Some things that I experienced were:
My mind was constantly racing with ideas especially at night when I was trying to sleep.
I was always second-guessing myself and my decisions.
I couldn’t turn the anxiety off and would even have anxiety about being anxious.
I couldn’t remain present, “in the moment,” but was either ruminating about past events or worrying about the future.
I didn’t want to be a burden to others and my friends and family often didn’t know what to do to help me.
I knew there were things that could help my anxiety, but I felt anxious about trying them.
When I finally started counseling I felt the relief of being able to talk to someone about my anxiety and knew the counselor understood what I was experiencing. Controlling my anxiety was the focus of my life and my recovery. Without anxiety, I learned to know my inner self, inner soul and experienced a life I had never known before.
Some of the things I used to control my anxiety were:
I shared my fears taking away a lot of the scariness. I talked to a partner, someone I trusted such as a friend, family member, or counselor about my anxiety or fears.
I learned the hotline number to call 24/7 when I couldn’t reach family, friends or my counselor.
I learned the “what is the worst and best that can happen” scenario in the situation that caused anxiety and knew that somewhere in the middle would be the outcome.
I practiced staying “in the moment” and reset myself thinking if I started to worry about the past or future.
I learned to close my eyes, meditate, and visualize a safe place when my anxiety started.
I looked into my inner soul wisdom where I found my peace.
I learned to measure my anxiety level from 0-10 (similar to a pain scale). 0 was no anxiety and 10 was the worst level or panic attack level.
I learned that if I could use relaxation techniques such as deep breaths, visualization, or meditation, I could decrease my anxiety before I reached level 7 (my trigger level) and prevent my panic attacks.
It took about a year to learn the steps above.
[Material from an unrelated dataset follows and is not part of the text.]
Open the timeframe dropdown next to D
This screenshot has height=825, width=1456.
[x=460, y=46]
The steps aren’t learned in the order listed because some symptoms, like panic attacks, needed immediate attention so that the panic would decrease. I also had the help of anti-anxiety medication in the beginning and still use a low dose. During this time I had more success with the steps above and they became a routine that I practiced subconsciously. As I used the steps above I became less dependent upon my medication.
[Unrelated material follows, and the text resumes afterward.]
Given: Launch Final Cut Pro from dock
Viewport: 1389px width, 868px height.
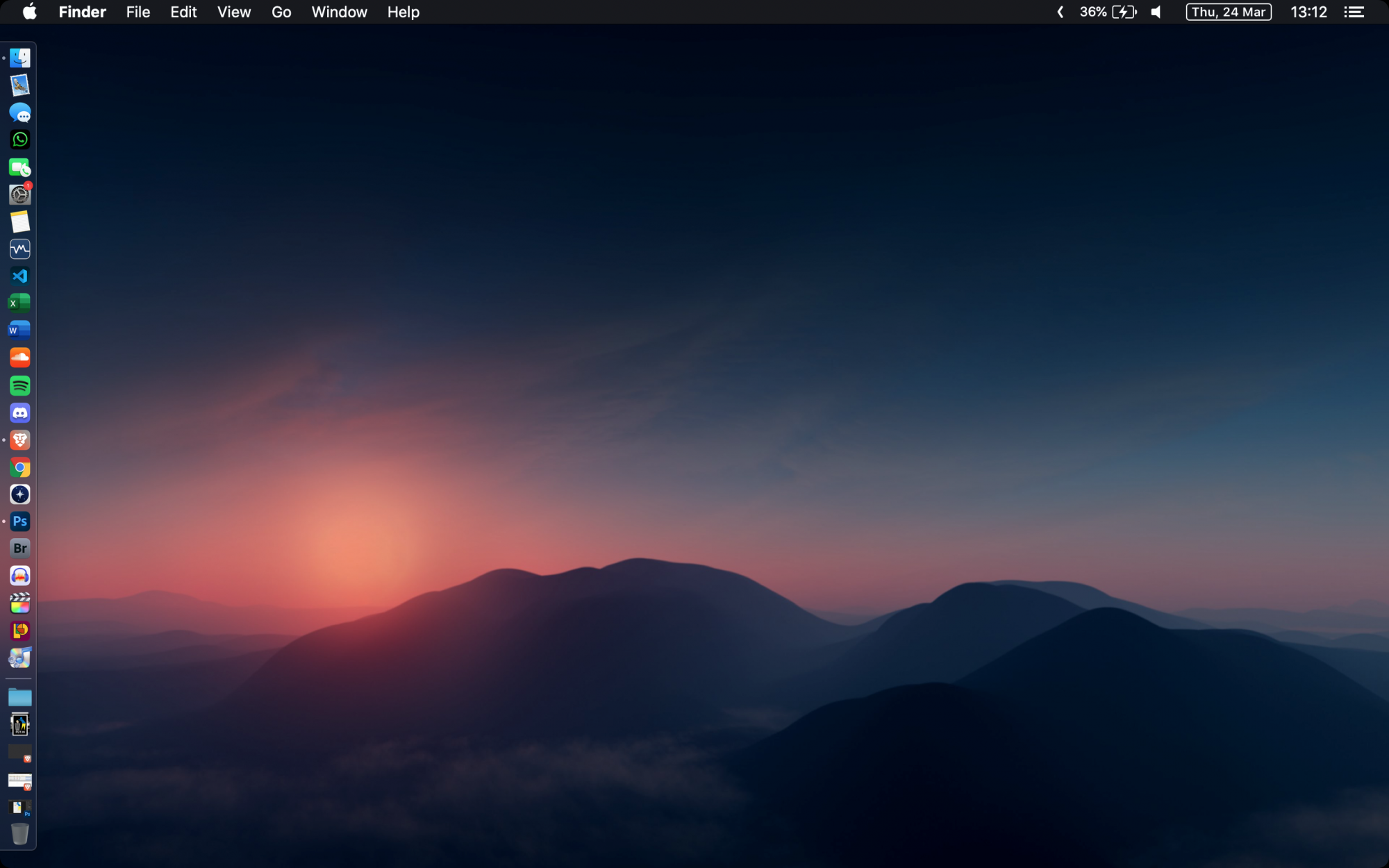Looking at the screenshot, I should pos(20,603).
Today, I still experience social anxiety above a level 2-4 and try to use my steps to control this. I would be less than honest, though, to tell you I am comfortable in a crowd of people. I do best with small groups that I know. But I caution you that the help of a counselor to guide and support you as you practice these steps is invaluable for learning and accountability. With this help, you can learn to control your anxiety and fear rather than letting it control you. There is inner soul peace and wisdom with practice?
May you listen to your inner soul and experience life “in the moment”.